(Instructions for the task) Check each line of the records below for the word "Select" and copy those where it appears.
[Material supplied Boundary: Start]
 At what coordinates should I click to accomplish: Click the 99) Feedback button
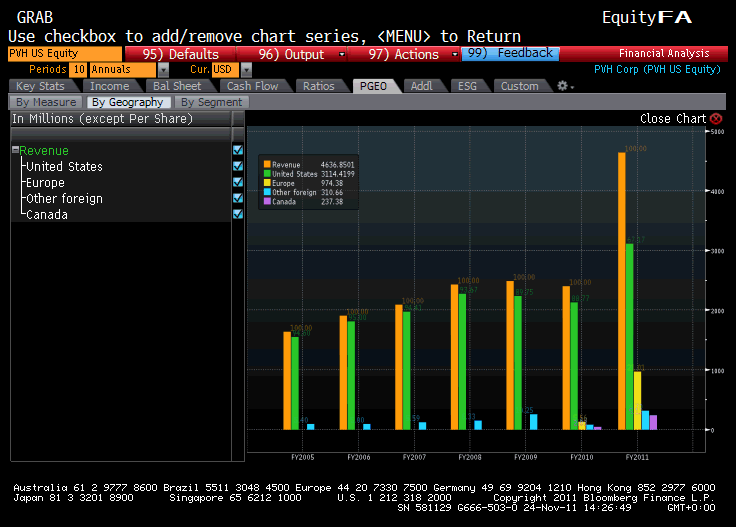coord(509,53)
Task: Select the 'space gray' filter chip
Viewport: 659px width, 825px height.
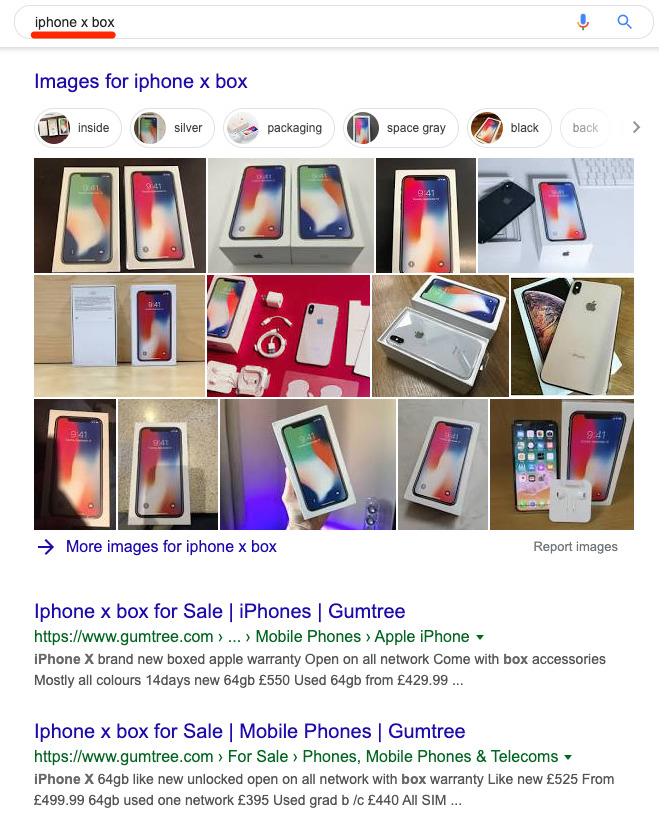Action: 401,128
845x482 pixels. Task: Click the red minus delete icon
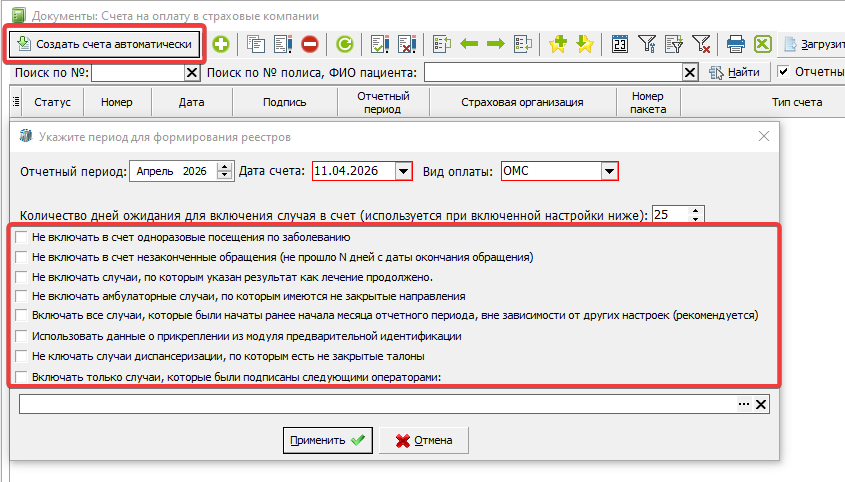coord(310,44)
[Material supplied Boundary: End]
[Material supplied Boundary: Start]
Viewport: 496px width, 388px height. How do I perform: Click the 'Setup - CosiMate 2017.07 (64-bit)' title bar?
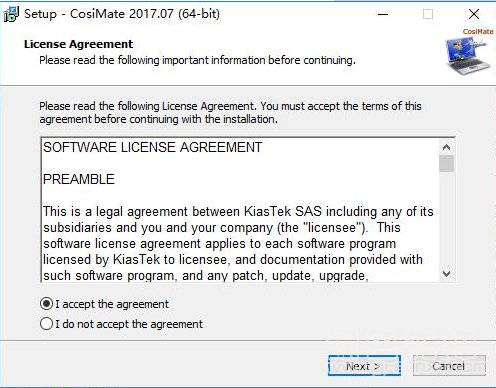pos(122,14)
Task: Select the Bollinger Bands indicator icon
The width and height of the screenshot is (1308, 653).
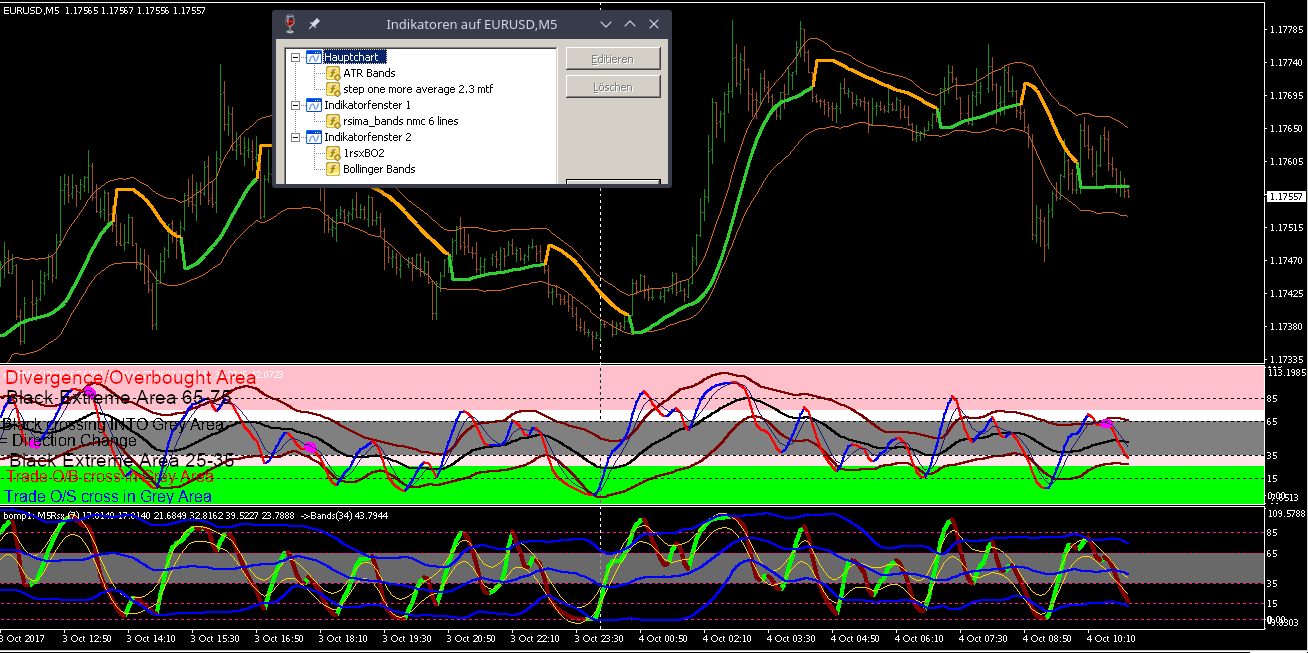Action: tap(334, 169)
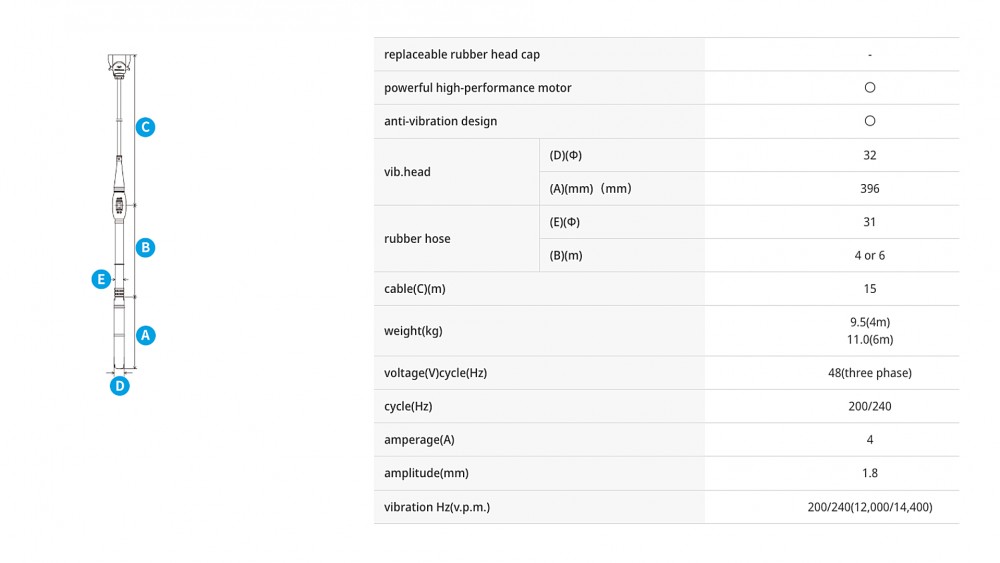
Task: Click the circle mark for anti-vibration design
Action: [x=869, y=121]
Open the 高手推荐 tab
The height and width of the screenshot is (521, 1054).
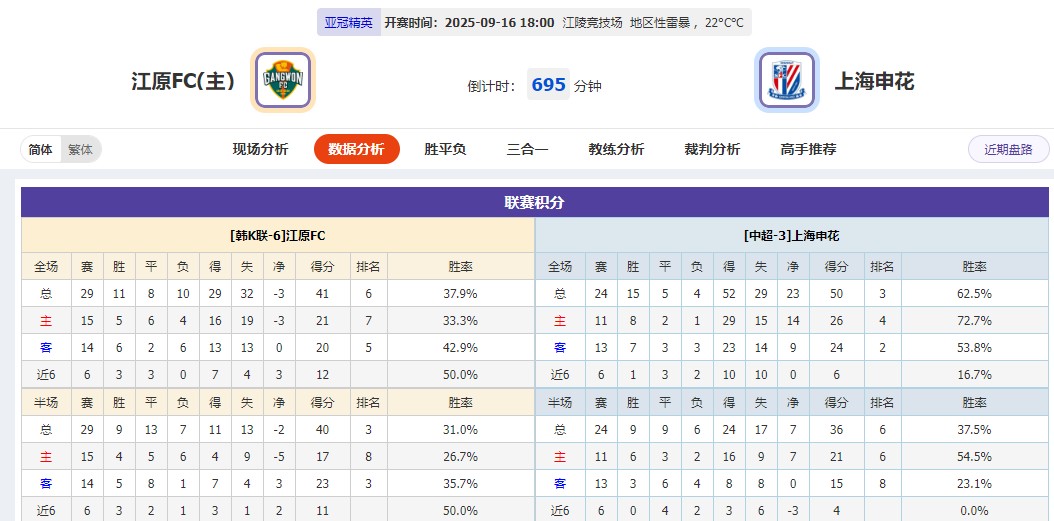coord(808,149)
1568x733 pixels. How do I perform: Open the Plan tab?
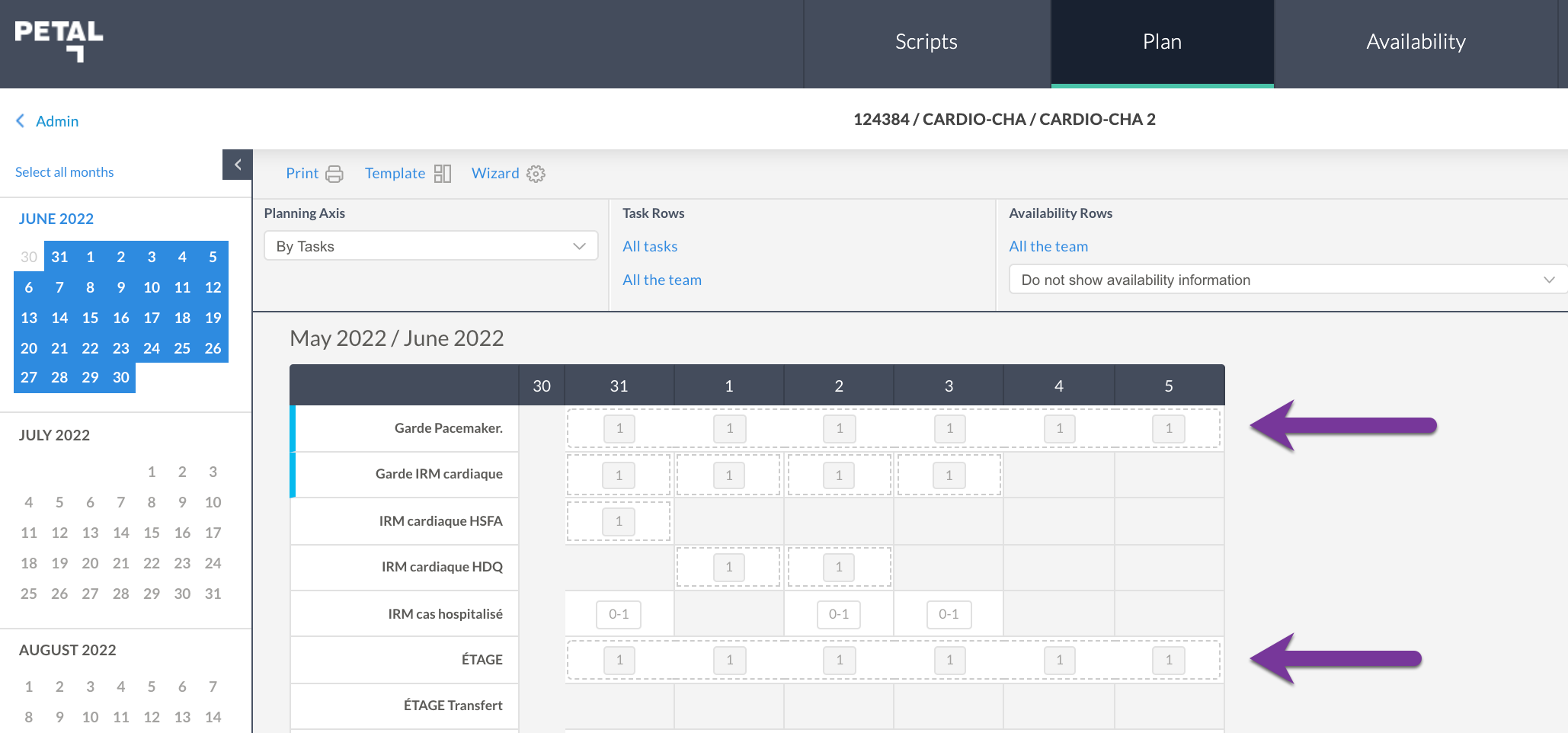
[Material supplied Boundary: End]
[Material supplied Boundary: Start]
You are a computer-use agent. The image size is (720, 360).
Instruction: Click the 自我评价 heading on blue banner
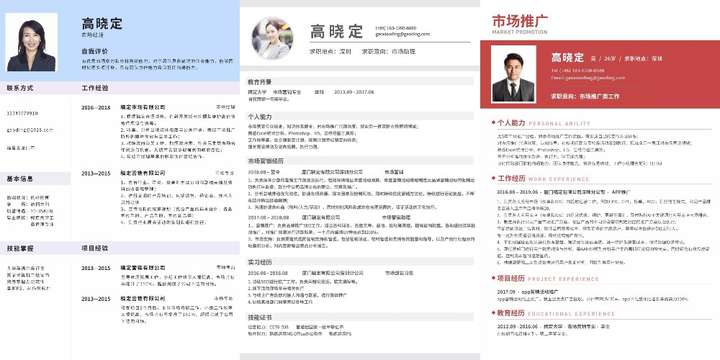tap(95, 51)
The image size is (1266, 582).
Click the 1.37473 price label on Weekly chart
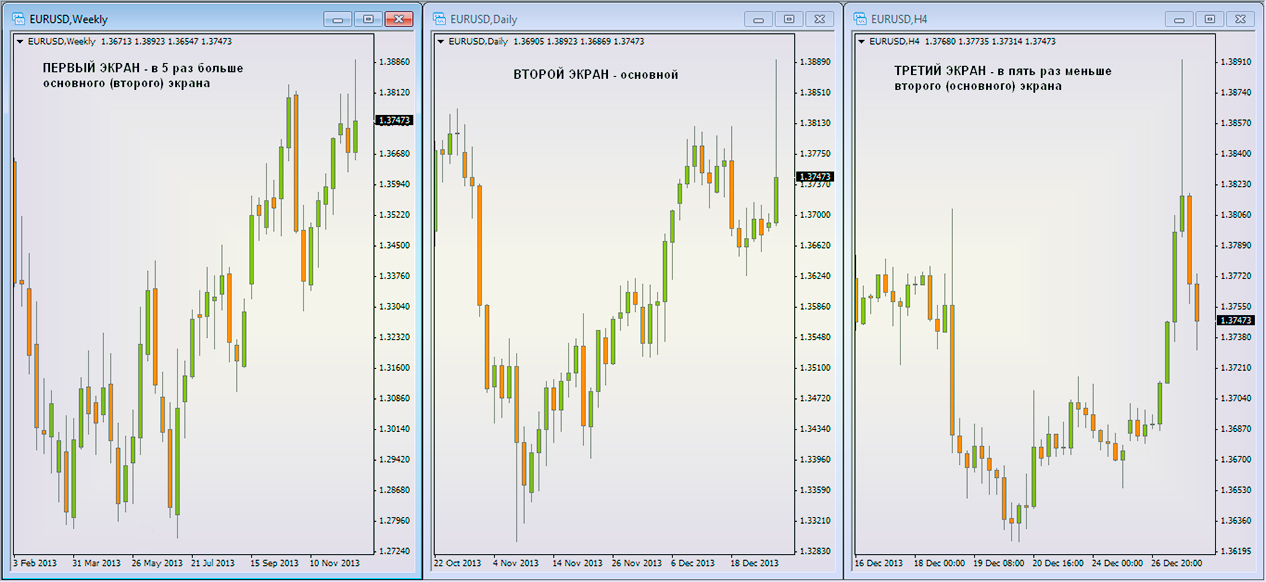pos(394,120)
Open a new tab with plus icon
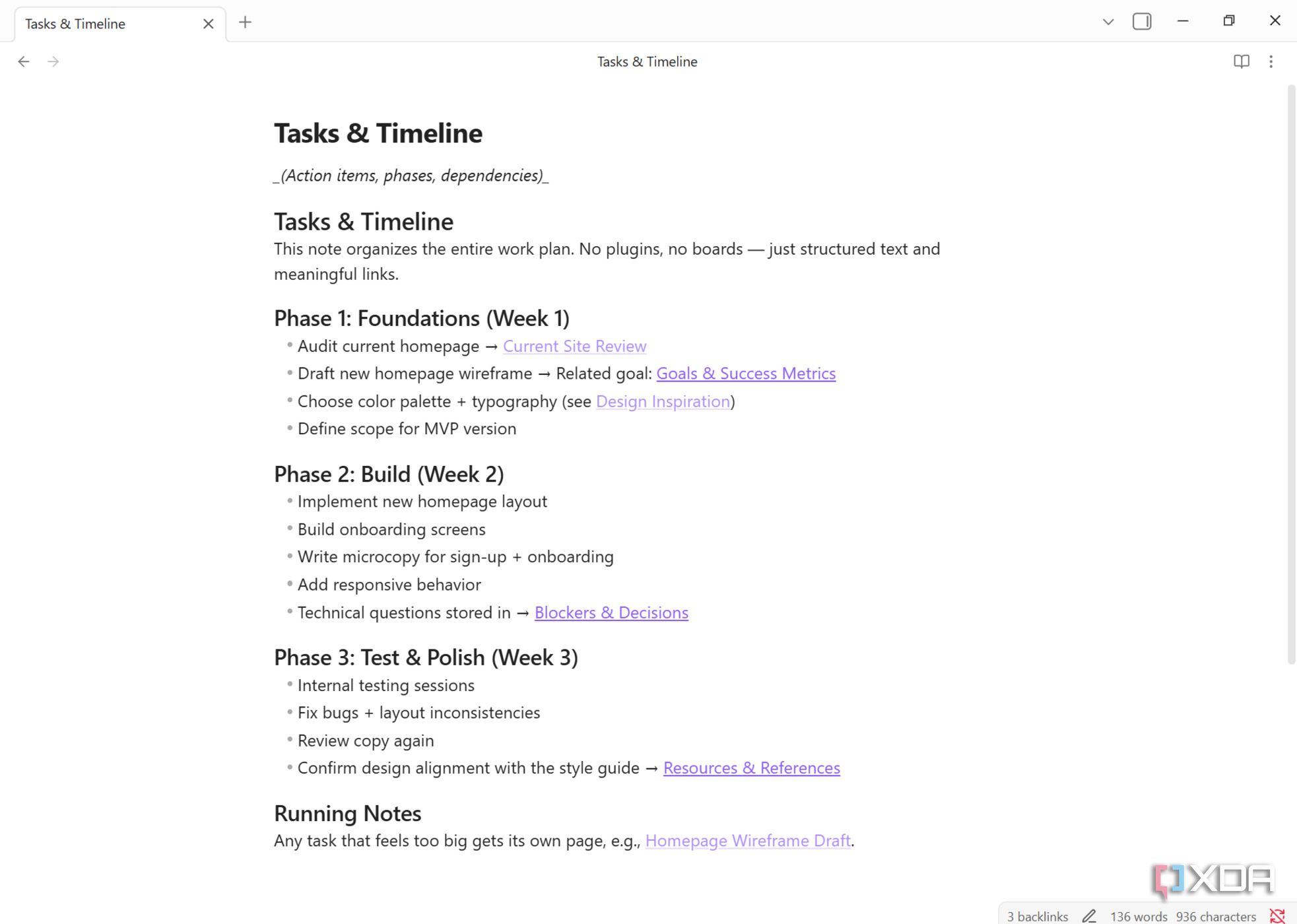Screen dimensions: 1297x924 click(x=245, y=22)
[Material supplied Boundary: End]
(Task solution)
Task: Select the 'space gray' filter chip
Task: Select the Bollinger Bands indicator icon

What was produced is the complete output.